PROBLEM DESCRIPTION :: Below are some entries. Repeat exactly the lines from the one with "Task: Select the" through the one with "Click the lightbulb", and only those.
───── MATERIALS PROVIDED
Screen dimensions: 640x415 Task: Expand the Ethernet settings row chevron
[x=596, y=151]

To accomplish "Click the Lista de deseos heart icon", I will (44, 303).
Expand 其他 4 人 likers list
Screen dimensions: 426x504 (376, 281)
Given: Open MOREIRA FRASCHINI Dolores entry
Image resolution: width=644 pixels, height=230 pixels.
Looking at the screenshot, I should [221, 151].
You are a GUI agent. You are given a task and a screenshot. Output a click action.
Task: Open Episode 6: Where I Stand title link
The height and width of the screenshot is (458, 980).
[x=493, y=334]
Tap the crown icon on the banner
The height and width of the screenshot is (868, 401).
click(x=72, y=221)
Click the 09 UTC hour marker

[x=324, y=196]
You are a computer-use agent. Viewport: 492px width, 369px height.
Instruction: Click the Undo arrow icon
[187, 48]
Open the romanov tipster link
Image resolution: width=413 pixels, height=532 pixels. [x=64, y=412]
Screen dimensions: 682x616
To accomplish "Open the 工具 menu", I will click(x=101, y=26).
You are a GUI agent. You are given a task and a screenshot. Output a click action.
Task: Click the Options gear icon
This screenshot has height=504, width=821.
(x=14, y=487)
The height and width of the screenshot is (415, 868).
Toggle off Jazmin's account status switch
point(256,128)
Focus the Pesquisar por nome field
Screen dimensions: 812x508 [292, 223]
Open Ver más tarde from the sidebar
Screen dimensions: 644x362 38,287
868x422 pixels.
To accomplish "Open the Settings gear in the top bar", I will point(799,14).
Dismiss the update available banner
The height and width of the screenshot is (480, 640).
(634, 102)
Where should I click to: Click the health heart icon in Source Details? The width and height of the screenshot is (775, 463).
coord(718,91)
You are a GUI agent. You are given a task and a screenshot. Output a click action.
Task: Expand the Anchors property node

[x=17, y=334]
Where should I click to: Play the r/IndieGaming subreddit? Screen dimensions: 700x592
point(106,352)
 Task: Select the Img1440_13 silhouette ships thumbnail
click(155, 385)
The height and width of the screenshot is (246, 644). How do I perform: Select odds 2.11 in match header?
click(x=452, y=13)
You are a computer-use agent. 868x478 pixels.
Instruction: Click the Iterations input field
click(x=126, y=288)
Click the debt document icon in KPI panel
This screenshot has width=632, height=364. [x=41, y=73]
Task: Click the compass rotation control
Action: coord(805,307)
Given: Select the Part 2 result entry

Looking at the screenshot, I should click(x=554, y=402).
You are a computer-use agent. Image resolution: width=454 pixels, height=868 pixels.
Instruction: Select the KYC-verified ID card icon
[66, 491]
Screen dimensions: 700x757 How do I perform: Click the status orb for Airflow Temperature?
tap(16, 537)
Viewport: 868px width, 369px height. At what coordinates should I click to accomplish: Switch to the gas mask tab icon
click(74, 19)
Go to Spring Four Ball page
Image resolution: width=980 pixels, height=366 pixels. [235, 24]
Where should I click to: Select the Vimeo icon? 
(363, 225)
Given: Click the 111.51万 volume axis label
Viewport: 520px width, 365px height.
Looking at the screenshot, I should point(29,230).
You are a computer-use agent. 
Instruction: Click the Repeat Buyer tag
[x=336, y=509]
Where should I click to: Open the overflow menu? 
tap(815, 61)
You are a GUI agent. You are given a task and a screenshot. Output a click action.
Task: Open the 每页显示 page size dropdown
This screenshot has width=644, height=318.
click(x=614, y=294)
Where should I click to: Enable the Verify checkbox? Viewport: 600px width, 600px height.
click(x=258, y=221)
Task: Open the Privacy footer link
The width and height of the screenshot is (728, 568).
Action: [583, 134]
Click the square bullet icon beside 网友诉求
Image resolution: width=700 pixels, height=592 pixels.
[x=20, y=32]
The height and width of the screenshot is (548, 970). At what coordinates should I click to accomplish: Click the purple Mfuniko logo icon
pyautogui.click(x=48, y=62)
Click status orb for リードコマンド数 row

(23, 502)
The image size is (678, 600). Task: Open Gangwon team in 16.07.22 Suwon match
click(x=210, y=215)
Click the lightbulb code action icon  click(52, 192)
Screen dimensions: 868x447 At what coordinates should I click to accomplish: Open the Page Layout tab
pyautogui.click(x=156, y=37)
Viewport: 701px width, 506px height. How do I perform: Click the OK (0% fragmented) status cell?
──────────
RESPONSE FOR THIS EXERCISE ::
 Task: Select the Img1440_13 silhouette ships thumbnail
click(155, 385)
The height and width of the screenshot is (246, 644). How do I perform: Select odds 2.11 in match header?
click(x=452, y=13)
You are a computer-use agent. 868x478 pixels.
Instruction: Click the Iterations input field
click(x=126, y=288)
Click the debt document icon in KPI panel
This screenshot has width=632, height=364. [x=41, y=73]
Task: Click the compass rotation control
Action: coord(805,307)
Given: Select the Part 2 result entry

Looking at the screenshot, I should click(x=554, y=402).
You are a computer-use agent. Image resolution: width=454 pixels, height=868 pixels.
Instruction: Select the KYC-verified ID card icon
[66, 491]
Screen dimensions: 700x757 How do I perform: Click the status orb for Airflow Temperature?
tap(16, 537)
Viewport: 868px width, 369px height. At what coordinates should I click to accomplish: Switch to the gas mask tab icon
click(74, 19)
Go to Spring Four Ball page
Image resolution: width=980 pixels, height=366 pixels. [235, 24]
Where should I click to: Select the Vimeo icon? 
(363, 225)
Given: Click the 111.51万 volume axis label
Viewport: 520px width, 365px height.
Looking at the screenshot, I should point(29,230).
You are a computer-use agent. 
Instruction: Click the Repeat Buyer tag
[x=336, y=509]
Where should I click to: Open the overflow menu? 
tap(815, 61)
You are a GUI agent. You are given a task and a screenshot. Output a click action.
Task: Open the 每页显示 page size dropdown
This screenshot has width=644, height=318.
click(x=614, y=294)
Where should I click to: Enable the Verify checkbox? Viewport: 600px width, 600px height.
click(x=258, y=221)
Task: Open the Privacy footer link
The width and height of the screenshot is (728, 568).
Action: [583, 134]
Click the square bullet icon beside 网友诉求
Image resolution: width=700 pixels, height=592 pixels.
[x=20, y=32]
The height and width of the screenshot is (548, 970). At what coordinates should I click to accomplish: Click the purple Mfuniko logo icon
pyautogui.click(x=48, y=62)
Click status orb for リードコマンド数 row

(23, 502)
The image size is (678, 600). Task: Open Gangwon team in 16.07.22 Suwon match
click(x=210, y=215)
Click the lightbulb code action icon  click(52, 192)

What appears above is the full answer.